In germline, PIWIL proteins and their interactors localize in proximity of the nucleus in a structure called nuage, where piRNA precursor transcripts are exported from the nucleus and biogenesis is thought to occur. To test the possibility that these somatic cells might contain a similar structure, we used a more stringent cell fractionation protocol [25] to isolate the perinuclear region of COLO 205, which was found to contain approximately 20% of the total protein content (Figure S9), and confirmed that ~10% cellular PIWIL1 is localized in the perinuclear region, ~4% in the nucleus, and the remainder in the cytosolic fraction (Figure 3C and Figure S9). Importantly, in the perinuclear fraction of COLO 205, we detected by WB also the presence of the nuage component DDX6 [44] (Figure 3C), which was also present in the cytoplasmic but not in the nuclear fraction. This result is of particular interest since it provides, for the first time, evidence that the perinuclear region of colon cancer cell lines contains a structure with similar localization and protein markers of the germline nuage compartment, the site of piRNA maturation and main actions in germline cells.

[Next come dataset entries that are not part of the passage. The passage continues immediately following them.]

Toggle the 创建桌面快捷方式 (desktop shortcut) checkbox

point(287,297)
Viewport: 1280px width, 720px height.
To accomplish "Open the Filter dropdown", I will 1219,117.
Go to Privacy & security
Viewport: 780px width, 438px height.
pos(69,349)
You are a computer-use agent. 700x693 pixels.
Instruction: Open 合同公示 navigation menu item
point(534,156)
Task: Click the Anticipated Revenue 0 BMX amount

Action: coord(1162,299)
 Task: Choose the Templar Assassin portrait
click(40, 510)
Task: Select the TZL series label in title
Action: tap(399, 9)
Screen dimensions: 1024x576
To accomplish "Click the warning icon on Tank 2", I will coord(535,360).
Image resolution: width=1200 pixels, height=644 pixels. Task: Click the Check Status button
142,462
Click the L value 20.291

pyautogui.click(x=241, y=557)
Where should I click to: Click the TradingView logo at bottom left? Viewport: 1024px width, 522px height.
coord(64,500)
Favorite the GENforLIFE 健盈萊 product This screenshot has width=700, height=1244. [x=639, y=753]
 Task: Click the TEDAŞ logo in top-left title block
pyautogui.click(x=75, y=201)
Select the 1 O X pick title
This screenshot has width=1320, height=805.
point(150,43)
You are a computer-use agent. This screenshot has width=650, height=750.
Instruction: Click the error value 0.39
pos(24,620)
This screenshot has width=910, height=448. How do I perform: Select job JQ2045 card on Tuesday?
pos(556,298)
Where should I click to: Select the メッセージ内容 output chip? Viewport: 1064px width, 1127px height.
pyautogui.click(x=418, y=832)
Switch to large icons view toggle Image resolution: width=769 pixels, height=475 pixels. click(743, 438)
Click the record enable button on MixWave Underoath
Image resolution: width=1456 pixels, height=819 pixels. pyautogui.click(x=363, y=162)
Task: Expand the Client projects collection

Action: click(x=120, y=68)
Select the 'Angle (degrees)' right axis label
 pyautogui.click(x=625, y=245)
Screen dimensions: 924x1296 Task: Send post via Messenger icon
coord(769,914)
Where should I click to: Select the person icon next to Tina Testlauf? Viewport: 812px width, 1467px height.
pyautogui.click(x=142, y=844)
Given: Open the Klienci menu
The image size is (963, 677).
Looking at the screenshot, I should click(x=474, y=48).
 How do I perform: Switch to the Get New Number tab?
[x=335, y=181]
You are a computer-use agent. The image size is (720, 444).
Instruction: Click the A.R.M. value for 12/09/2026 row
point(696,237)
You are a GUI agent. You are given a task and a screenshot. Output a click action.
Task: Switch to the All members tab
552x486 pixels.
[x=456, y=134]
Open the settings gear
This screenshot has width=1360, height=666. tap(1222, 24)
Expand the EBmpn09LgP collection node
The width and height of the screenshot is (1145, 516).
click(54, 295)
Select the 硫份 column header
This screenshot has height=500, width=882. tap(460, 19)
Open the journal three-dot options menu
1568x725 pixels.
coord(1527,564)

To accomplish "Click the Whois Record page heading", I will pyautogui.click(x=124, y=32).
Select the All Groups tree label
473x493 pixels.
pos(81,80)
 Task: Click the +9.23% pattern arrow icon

3.5. Identification of RNAs Associated with PIWIL1 in COLO 205 Cells

To identify and characterize the PIWIL1–piRNA complexes present in the COLO 205 cell line, RNA immunoprecipitation (RIP) was performed with PIWIL1-specific antibodies (Abs) on total protein extracts from exponentially growing cultures, followed by library preparation and sequencing. PIWIL1-bound RNAs were identified by performing independent reactions with two Abs (IP1 and IP2), each raised against a different PIWIL1 epitope; as a negative control, the protocol was carried out in parallel with non-specific IgGs as well as without antibody addition, and the whole experiment was performed on biological triplicates. As shown in Figure 4A, PIWIL1 was efficiently immunopurified by both Abs (Figure 4A). After data filtering and normalization, RNA molecules enriched in either IP1 or IP2 immunoprecipitated samples with respect to the input lysates (log2 FC > 2, FDR < 0.01) were identified. To exclude non-specific interactions, RNAs that resulted in being enriched also in the “No Antibody” control samples with respect to the input lysates were excluded from the analysis (Table S8). The two antibodies provided very similar results, showing that more than 50% of the PIWIL1-interacting RNAs identified correspond to known piRNAs, while most of the remaining RNAs are unannotated, suggesting that they could also include unclassified somatic piRNAs from COLO 205 cells (Figure 4B,C). The enrichment factor, calculated for each piRNA in immunoprecipitated samples with respect to its concentration in the input lysates, ranged between 4 and 64, and a similar behavior was observed for unannotated RNAs (Figure 4D and Table S8). The other small RNAs found associated with PIWIL1 by RIP include some miRNAs and sncRNAs included in the Ensembl and Rfam databases, comprising some (in particular, snoRNAs) that are considered piRNA precursor transcripts [45,46]. In order to focus on the most reliable data, the results considered consisted only of molecules immunopurified with both antibodies, represented by 583 small RNA species associated with PIWIL1, including 317 piRNAs and 225 unannotated small RNAs, some of which could represent new somatic piRNAs (Figure 4D).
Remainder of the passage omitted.